An diesem Vormittag steht Martin Rhein im Klassenzimmer der IFö II und beobachtet, während Natalia Wenn den Text weiter Wort für Wort durchgeht. Immer wieder huscht ein Lächeln über sein Gesicht, er schmunzelt über Antworten und nickt stolz zu den Wortbeiträgen seiner Schützlinge. „Wir sehen jetzt die Erfolge, das motiviert sehr“, erklärt der Pädagoge. Doch taugt das Prinzip Förderklassen als Blaupause? Immerhin wird es regelmäßig als diskriminierend, trennend und als Gegensatz zur Inklusion bezeichnet. So pauschal könne man das Konzept nicht verurteilen, meint Nora von Dewitz. „Solche Förderklassen können unter Umständen deutlich positiver sein, weil die Rahmenbedingungen einfach viel besser sind.“ Also zum Beispiel die Qualifikation der Lehrkräfte, deren Motivation und die Klassengröße. Am Ende entscheidet der Abgleich mit der Regelklasse: Wenn nämlich dort genau diese Bedingungen sehr viel schlechter sind, kann die Förderklasse die bessere Lösung sein.

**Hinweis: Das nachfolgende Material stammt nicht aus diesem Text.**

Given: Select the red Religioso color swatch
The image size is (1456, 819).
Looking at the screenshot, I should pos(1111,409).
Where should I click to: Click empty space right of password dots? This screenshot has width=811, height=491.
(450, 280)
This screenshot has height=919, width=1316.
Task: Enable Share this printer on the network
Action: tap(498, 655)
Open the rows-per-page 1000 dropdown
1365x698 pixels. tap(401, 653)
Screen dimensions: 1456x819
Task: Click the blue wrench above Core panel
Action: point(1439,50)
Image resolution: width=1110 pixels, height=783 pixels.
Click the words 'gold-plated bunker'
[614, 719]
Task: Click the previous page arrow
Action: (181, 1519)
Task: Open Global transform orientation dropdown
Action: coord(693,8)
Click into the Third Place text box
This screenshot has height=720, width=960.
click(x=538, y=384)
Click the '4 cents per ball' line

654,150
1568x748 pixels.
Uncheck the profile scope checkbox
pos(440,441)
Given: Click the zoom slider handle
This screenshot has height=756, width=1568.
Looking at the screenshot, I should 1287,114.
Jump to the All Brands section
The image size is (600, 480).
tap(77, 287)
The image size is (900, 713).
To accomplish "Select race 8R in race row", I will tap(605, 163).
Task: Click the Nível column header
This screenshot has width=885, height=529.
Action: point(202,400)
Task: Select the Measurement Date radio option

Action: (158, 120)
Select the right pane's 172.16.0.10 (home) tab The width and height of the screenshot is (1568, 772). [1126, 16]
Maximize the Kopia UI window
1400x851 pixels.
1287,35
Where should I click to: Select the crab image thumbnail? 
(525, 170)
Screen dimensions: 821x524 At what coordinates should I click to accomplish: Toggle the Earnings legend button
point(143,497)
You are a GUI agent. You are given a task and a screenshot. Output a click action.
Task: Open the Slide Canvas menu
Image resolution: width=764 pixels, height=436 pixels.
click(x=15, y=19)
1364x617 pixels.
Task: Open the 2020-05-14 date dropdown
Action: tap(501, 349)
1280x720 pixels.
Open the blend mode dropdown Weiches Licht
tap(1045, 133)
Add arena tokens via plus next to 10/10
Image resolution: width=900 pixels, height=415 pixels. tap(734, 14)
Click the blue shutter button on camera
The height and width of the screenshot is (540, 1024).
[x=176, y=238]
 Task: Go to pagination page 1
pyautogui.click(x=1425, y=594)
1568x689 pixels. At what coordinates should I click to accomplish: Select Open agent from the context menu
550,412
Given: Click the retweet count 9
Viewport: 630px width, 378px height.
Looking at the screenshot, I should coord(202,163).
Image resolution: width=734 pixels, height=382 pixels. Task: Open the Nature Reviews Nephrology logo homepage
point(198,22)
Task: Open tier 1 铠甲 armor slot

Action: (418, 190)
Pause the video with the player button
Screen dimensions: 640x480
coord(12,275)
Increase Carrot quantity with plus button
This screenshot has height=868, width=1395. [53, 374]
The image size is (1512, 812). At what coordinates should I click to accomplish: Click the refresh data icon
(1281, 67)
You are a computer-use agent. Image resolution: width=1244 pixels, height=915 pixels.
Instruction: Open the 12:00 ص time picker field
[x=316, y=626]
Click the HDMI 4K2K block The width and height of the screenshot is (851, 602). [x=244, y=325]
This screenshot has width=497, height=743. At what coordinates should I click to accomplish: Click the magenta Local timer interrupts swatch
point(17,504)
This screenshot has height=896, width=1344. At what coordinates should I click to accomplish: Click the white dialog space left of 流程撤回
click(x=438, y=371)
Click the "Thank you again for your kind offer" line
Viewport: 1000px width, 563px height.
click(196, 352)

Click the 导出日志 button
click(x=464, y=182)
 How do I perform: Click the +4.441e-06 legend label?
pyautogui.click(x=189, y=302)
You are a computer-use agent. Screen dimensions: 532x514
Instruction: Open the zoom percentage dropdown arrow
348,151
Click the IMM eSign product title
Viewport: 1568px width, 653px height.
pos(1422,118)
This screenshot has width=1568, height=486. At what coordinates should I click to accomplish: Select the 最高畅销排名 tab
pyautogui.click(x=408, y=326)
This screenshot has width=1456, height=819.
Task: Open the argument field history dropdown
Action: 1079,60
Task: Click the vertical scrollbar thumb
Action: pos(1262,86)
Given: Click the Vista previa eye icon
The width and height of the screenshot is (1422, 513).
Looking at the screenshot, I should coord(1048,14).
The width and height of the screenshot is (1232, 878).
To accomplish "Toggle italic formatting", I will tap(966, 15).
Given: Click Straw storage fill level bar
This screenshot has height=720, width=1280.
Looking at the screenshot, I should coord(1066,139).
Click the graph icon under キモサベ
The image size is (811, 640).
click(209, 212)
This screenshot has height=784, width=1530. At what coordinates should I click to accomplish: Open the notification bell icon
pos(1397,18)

Große Pause in der Surressestraße. Die Kinder spielen Fußball in gemischten Gruppen, stehen zusammen und tuscheln oder üben Tanz-Moves. Man sieht: Sie fühlen sich wohl hier. „Wir lachen viel im Unterricht“, sagt Leonardo in der Pause auf dem Schulhof, umgeben von anderen Schüler*innen. Auf die Frage, ob er schon Freundinnen und Freunde gefunden hat, strahlt er und erwidert: „Fast die ganze Schule.“
Mercator-Institut für Sprachförderung und Deutsch als Zweitsprache
Das Mercator-Institut für Sprachförderung und Deutsch als Zweitsprache ist ein durch die Stiftung Mercator initiiertes und gefördertes Institut der Universität zu Köln. Es will sprachliche Bildung verbessern. Mit seiner Forschung und seinen wissenschaftlichen Serviceleistungen zu sprachlicher Bildung in einer mehrsprachigen Gesellschaft trägt das Mercator-Institut zu mehr Chancengleichheit im Bildungssystem bei.